[AVAILABLE RECORDS — start]
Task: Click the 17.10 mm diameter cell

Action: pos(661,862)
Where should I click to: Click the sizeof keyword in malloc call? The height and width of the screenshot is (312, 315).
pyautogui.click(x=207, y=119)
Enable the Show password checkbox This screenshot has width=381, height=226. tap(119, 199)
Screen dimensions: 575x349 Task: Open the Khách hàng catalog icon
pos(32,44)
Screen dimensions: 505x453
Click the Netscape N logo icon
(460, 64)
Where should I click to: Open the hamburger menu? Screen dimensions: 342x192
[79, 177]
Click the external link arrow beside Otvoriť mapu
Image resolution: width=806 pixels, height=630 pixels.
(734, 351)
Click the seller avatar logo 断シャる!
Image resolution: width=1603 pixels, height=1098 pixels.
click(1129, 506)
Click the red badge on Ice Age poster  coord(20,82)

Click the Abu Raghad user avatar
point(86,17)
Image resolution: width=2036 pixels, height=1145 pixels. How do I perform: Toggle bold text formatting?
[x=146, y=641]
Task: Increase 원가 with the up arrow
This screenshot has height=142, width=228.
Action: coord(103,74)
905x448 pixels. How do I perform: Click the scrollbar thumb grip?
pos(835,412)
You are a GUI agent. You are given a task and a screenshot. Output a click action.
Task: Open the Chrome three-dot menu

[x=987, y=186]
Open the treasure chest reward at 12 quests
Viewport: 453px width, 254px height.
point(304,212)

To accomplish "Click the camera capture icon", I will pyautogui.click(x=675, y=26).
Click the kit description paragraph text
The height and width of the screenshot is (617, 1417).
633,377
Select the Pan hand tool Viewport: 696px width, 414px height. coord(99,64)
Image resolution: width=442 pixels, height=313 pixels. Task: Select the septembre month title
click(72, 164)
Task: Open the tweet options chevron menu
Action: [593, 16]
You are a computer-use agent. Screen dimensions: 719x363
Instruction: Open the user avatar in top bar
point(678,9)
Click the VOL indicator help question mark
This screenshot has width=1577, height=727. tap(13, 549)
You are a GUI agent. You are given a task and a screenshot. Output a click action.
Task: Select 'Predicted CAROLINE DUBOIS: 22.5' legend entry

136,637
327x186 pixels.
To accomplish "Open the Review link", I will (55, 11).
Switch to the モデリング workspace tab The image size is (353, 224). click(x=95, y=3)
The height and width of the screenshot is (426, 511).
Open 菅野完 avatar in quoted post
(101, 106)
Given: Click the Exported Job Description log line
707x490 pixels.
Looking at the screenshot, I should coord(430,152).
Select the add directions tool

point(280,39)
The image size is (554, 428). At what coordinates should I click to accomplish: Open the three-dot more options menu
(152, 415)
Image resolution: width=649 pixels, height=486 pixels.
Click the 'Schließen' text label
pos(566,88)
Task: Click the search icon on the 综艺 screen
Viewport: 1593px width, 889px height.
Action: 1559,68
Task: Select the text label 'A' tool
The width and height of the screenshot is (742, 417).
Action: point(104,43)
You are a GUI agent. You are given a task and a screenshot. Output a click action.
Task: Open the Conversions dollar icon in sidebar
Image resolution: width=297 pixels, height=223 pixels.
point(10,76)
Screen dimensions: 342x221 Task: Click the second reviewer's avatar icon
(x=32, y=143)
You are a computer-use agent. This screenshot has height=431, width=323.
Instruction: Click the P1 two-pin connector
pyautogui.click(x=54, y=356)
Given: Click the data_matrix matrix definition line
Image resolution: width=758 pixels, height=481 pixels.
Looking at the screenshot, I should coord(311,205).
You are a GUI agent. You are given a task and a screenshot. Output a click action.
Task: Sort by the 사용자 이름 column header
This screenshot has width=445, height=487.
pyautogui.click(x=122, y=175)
[AVAILABLE RECORDS — finish]
* WORK ITEM *
Every record above must be printed again exactly.

* SOLUTION BELOW *
Task: Click the 17.10 mm diameter cell

Action: pos(661,862)
Where should I click to: Click the sizeof keyword in malloc call? The height and width of the screenshot is (312, 315).
pyautogui.click(x=207, y=119)
Enable the Show password checkbox This screenshot has width=381, height=226. tap(119, 199)
Screen dimensions: 575x349 Task: Open the Khách hàng catalog icon
pos(32,44)
Screen dimensions: 505x453
Click the Netscape N logo icon
(460, 64)
Where should I click to: Open the hamburger menu? Screen dimensions: 342x192
[79, 177]
Click the external link arrow beside Otvoriť mapu
Image resolution: width=806 pixels, height=630 pixels.
(734, 351)
Click the seller avatar logo 断シャる!
Image resolution: width=1603 pixels, height=1098 pixels.
click(1129, 506)
Click the red badge on Ice Age poster  coord(20,82)

Click the Abu Raghad user avatar
point(86,17)
Image resolution: width=2036 pixels, height=1145 pixels. How do I perform: Toggle bold text formatting?
[x=146, y=641]
Task: Increase 원가 with the up arrow
This screenshot has height=142, width=228.
Action: coord(103,74)
905x448 pixels. How do I perform: Click the scrollbar thumb grip?
pos(835,412)
You are a GUI agent. You are given a task and a screenshot. Output a click action.
Task: Open the Chrome three-dot menu

[x=987, y=186]
Open the treasure chest reward at 12 quests
Viewport: 453px width, 254px height.
point(304,212)

To accomplish "Click the camera capture icon", I will pyautogui.click(x=675, y=26).
Click the kit description paragraph text
The height and width of the screenshot is (617, 1417).
633,377
Select the Pan hand tool Viewport: 696px width, 414px height. coord(99,64)
Image resolution: width=442 pixels, height=313 pixels. Task: Select the septembre month title
click(72, 164)
Task: Open the tweet options chevron menu
Action: [593, 16]
You are a computer-use agent. Screen dimensions: 719x363
Instruction: Open the user avatar in top bar
point(678,9)
Click the VOL indicator help question mark
This screenshot has width=1577, height=727. tap(13, 549)
You are a GUI agent. You are given a task and a screenshot. Output a click action.
Task: Select 'Predicted CAROLINE DUBOIS: 22.5' legend entry

136,637
327x186 pixels.
To accomplish "Open the Review link", I will (55, 11).
Switch to the モデリング workspace tab The image size is (353, 224). click(x=95, y=3)
The height and width of the screenshot is (426, 511).
Open 菅野完 avatar in quoted post
(101, 106)
Given: Click the Exported Job Description log line
707x490 pixels.
Looking at the screenshot, I should coord(430,152).
Select the add directions tool

point(280,39)
The image size is (554, 428). At what coordinates should I click to accomplish: Open the three-dot more options menu
(152, 415)
Image resolution: width=649 pixels, height=486 pixels.
Click the 'Schließen' text label
pos(566,88)
Task: Click the search icon on the 综艺 screen
Viewport: 1593px width, 889px height.
Action: 1559,68
Task: Select the text label 'A' tool
The width and height of the screenshot is (742, 417).
Action: point(104,43)
You are a GUI agent. You are given a task and a screenshot. Output a click action.
Task: Open the Conversions dollar icon in sidebar
Image resolution: width=297 pixels, height=223 pixels.
point(10,76)
Screen dimensions: 342x221 Task: Click the second reviewer's avatar icon
(x=32, y=143)
You are a computer-use agent. This screenshot has height=431, width=323.
Instruction: Click the P1 two-pin connector
pyautogui.click(x=54, y=356)
Given: Click the data_matrix matrix definition line
Image resolution: width=758 pixels, height=481 pixels.
Looking at the screenshot, I should coord(311,205).
You are a GUI agent. You are given a task and a screenshot. Output a click action.
Task: Sort by the 사용자 이름 column header
This screenshot has width=445, height=487.
pyautogui.click(x=122, y=175)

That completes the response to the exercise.